Over the course of nine days – November 21-30 – the Kursk Root Icon of the Mother of God, one of the most ancient holy icons of the Russian Orthodox Church (1295 A.D.) visited St. John the Baptist Cathedral in Washington, DC. Parishioners diligently prepared for the arrival of the wonderworking image. News of the icon’s impending arrival quickly spread, in order to alert as many of the faithful as possible of their opportunity to pray before this sacred 13th century icon.
Several years ago, the Primate of the Russian Church Abroad, His Eminence, Metropolitan Hilarion, appointed the holiday of Thanksgiving and the week following to be the period in which the Kursk Root Icon would pay its annual visit to Washington.
His Grace Nicholas, Bishop of Manhattan, since 2010 the guardian of the wonderworking icon, arrived on Wednesday evening, November 21, on the feast of the Holy Archangel Michael and the other Bodiless Powers of Heaven. The moment of the icon’s arrival coincided with the conclusion of the baptism of the infant Michael, who was blessed with the icon, much to his parents’ untold joy.
The following day, on the American civil holiday of Thanksgiving, the people of God began to gather at 11 o’clock for the triumphal greeting and first moleben and akathist before the Kursk Root Icon. After the service, worshippers gathered in the parish hall for the traditional festal luncheon.
Friday, November 23, was dedicated to visitation by the Kursk Root Icon of sick and elderly parishioners who were not able to personally attend the church services and venerate the holy image. That same evening, Bishop Nicholas took the Kursk Icon to the parish of the Holy Apostles in Beltsville, MD, where a moleben and akathist were served to the Most Holy Theotokos.

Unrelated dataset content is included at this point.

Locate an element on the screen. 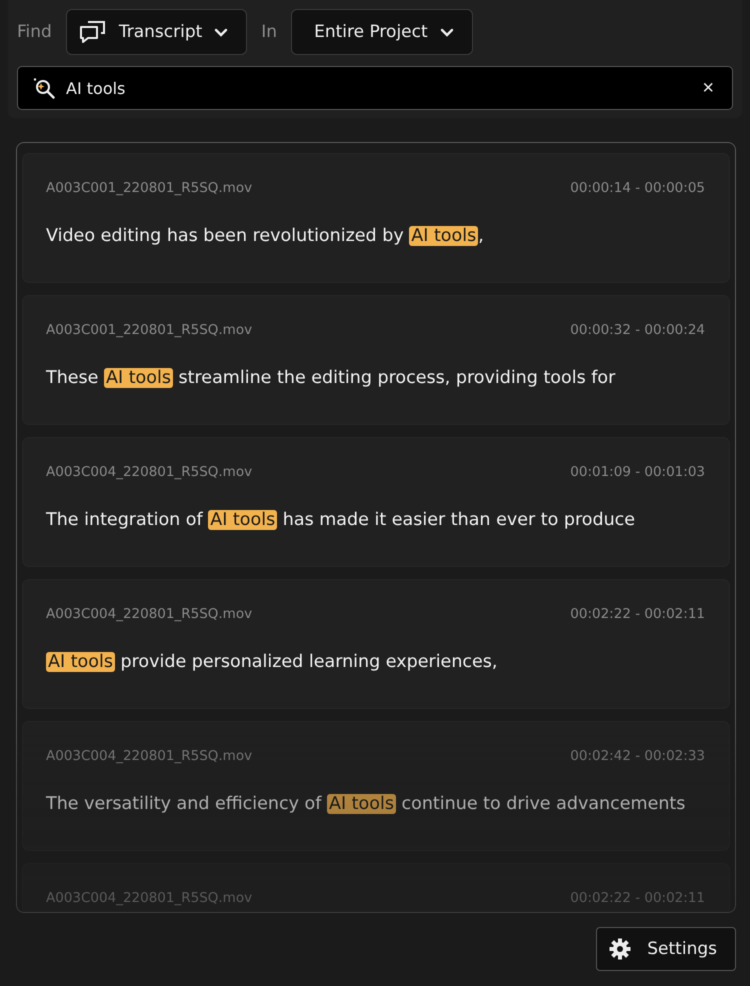 This screenshot has height=986, width=750. clear-button: × is located at coordinates (708, 88).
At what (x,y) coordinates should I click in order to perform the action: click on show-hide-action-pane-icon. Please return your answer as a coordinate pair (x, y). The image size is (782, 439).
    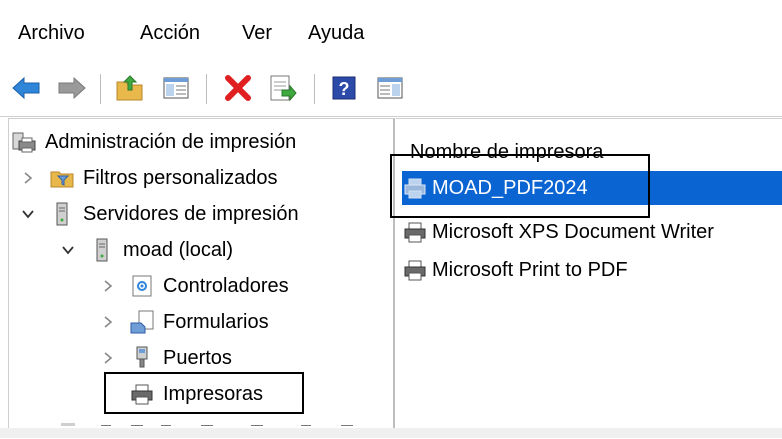
    Looking at the image, I should click on (390, 88).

The following day, November 24, the feast of the myrrh-streaming Montreal-Iveron Icon of the Mother of God, the Kursk Icon was brought to St. John the Baptist Cathedral for Divine Liturgy, and placed in the center of the church, next to an exact copy of the Montreal Icon, which had been painted on Mount Athos to mark the first anniversary of the murder of its faithful guardian, Jose Muñoz-Cortes. It was endearing to see both images placed together, these primary holy of the icons of the Russian Church Abroad. That same day, cathedral rector Archpriest Victor Potapov was celebrating his namesday (Holy Martyr Victor of Damascus). Praying at Liturgy were His Eminence, Metropolitan Jonah former primate of the Orthodox Church in America; retired) and His Grace Nicholas, Bishop of Manhattan. Upon conclusion of Liturgy, Fr. Victor delivered a sermon dedicated to the significant of these two highly venerated icons for Russia and the Russian Diaspora.

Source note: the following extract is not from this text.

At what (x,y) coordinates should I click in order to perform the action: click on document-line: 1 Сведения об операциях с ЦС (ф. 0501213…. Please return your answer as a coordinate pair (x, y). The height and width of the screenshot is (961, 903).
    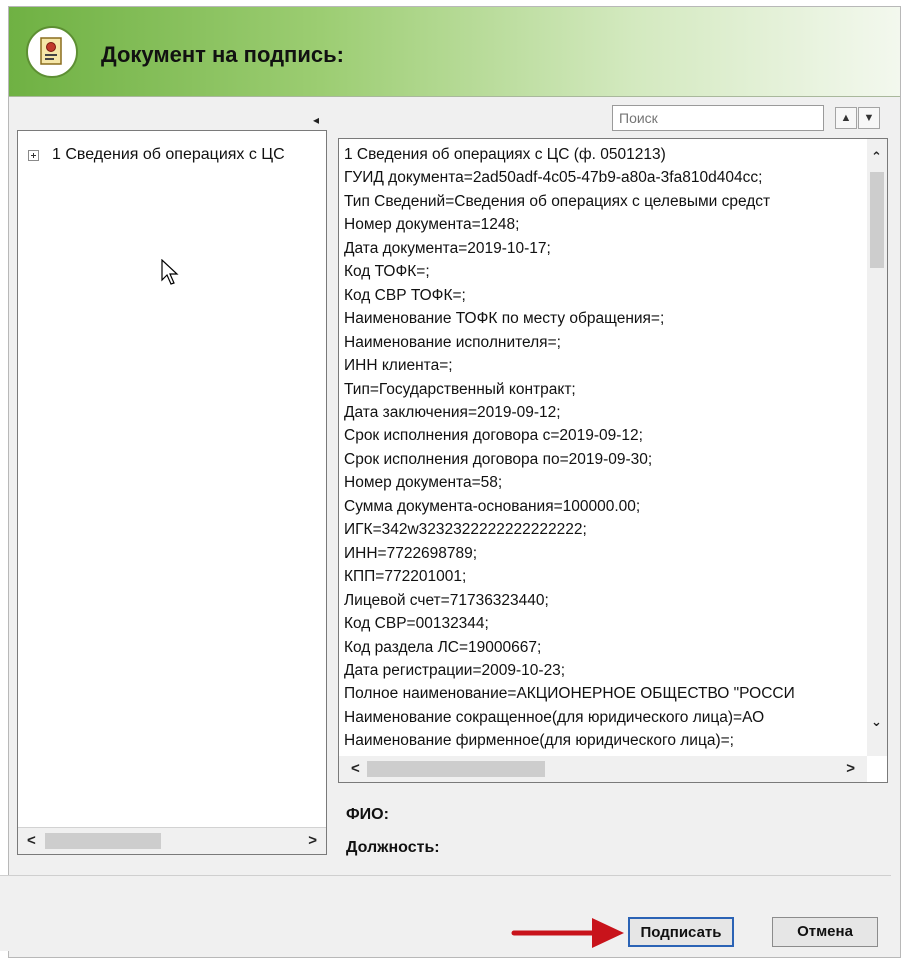
    Looking at the image, I should click on (505, 154).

After Liturgy, a luncheon was organized in honor of the rector’s namesday.
After the luncheon, Archpriest Ion Barbus (rector of Holy Transfiguration Church in Baltimore, MD), look the icon to his parish, where it was awaited by the Orthodox faithful of Washington’s large neighbor to the north.
That same day, at Fr. Victor’s request, Bishop Nicholas gave an interview with Russian journalist Dimitry Zlodyrev about the Kursk Icon. A video of His Grace’s interview can be seen viewed here.

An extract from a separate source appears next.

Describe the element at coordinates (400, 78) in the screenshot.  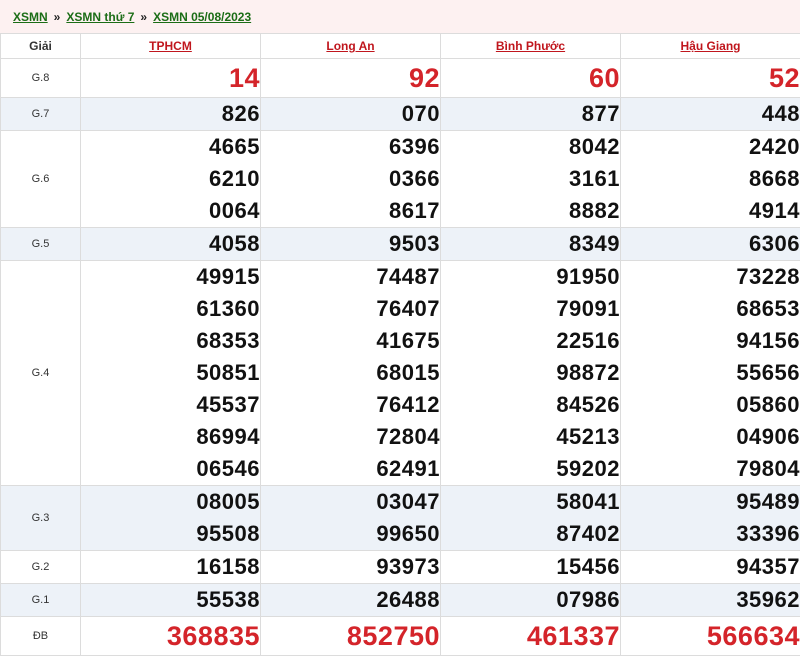
I see `prize-row-g8: G.8 14 92 60 52` at that location.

While the icon was in Baltimore, an urgent request came to visit Marina Y. Grigorovich-Barsky, a servant of God expected to soon depart this temporal life. As soon as the icon was brought back from Baltimore to Washington, Fr. Victor took it to the sick woman’s apartment, placed the icon up against the bedridden woman, and served a moleben for preparation for repose. Two days later, the servant of God Marina, graced by the wonderworking icon, reposed in the Lord…
After this, the icon returned to St. John the Baptist Cathedral for the All-Night Vigil that was in progress, where it was awaited by a multitude. During the service, four priests confessed those who wished to commune of Christ’s Holy Mysteries on the following day.
On Sunday, the icon was present for both the early (English) and later (Slavonic) Liturgies. A multitude of worshippers communed at each Liturgy, from three chalices.